From January 31, 2013 to March 14, 2013, 109,768 shares of Series A preferred stock were converted into 362,990 shares of Class A common stock in accordance with the original terms of the Series A preferred stock. On March 15, 2013, the Company redeemed the remaining 101,270 shares of Series A preferred stock for approximately $5,100,000, the aggregate amount of liquidation preference plus the dividend that was due and payable on March 15, 2013.

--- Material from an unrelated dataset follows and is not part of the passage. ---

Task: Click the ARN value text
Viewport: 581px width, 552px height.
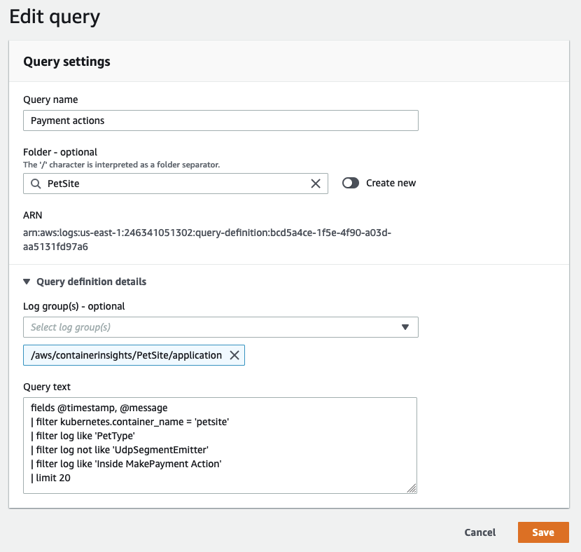Action: [207, 240]
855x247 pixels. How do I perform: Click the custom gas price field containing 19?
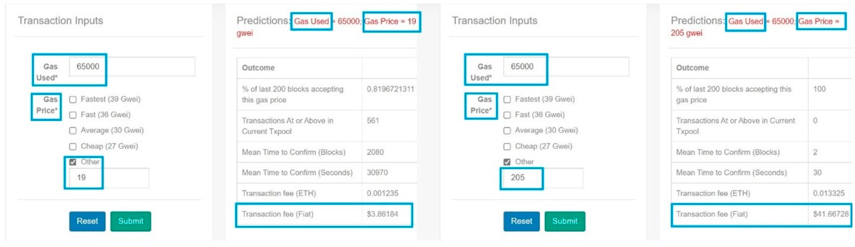[x=109, y=178]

On March 13, 2013, the Company and the counterparties settled an equity call hedge transaction that was entered into in connection with the original issuance of the Series A preferred stock. As a result, the Company received 765,134 shares of Class A common stock valued at $16.82 per share for a total of $12,868,000 and cash payments of $10,231,000. In accordance with accounting guidance on equity hedge transactions, amounts received upon settlement of equity call hedge transactions in which the Company has the choice of net share settlement or net cash settlement are reflected as an increase to additional paid-in capital.
The Company declared and paid Series A preferred stock dividends of $0 and $185,000 during the three and nine months ended October 31, 2013 and $3,850,000 and $11,550,000 during the three and nine months ended October 31, 2012.
On April 16, 2013, the Company entered into separate, privately negotiated exchange agreements with certain noteholders of the 2014 Senior Notes to exchange such notes for Class A common stock. Under the terms of the agreements, noteholders agreed to exchange $138,853,000 in aggregate principal amount of 2014 Senior Notes for a total of 9,549,721 shares of Class A common stock and a cash payment of $4,860,000 for additional exchange consideration, accrued interest and in lieu of fractional shares.
On May 31, 2013, pursuant to the terms of the Indenture governing the 2014 Senior Notes, the Company issued a put termination notice to the noteholders. Pursuant to the Indenture, following the put termination notice, noteholders of the 2014 Senior Notes were permitted to put such notes to the Company through June 20, 2013. As of July 12, 2013, the last settlement date for noteholders to put the 2014 Senior Notes to the Company, $60,033,000 aggregate principal amount of the 2014 Senior Notes were put, for which noteholders received 4,128,806 shares of Class A common stock and cash payments totaling $1,088,000 for interest payable to October 15, 2013 and in lieu of fractional shares.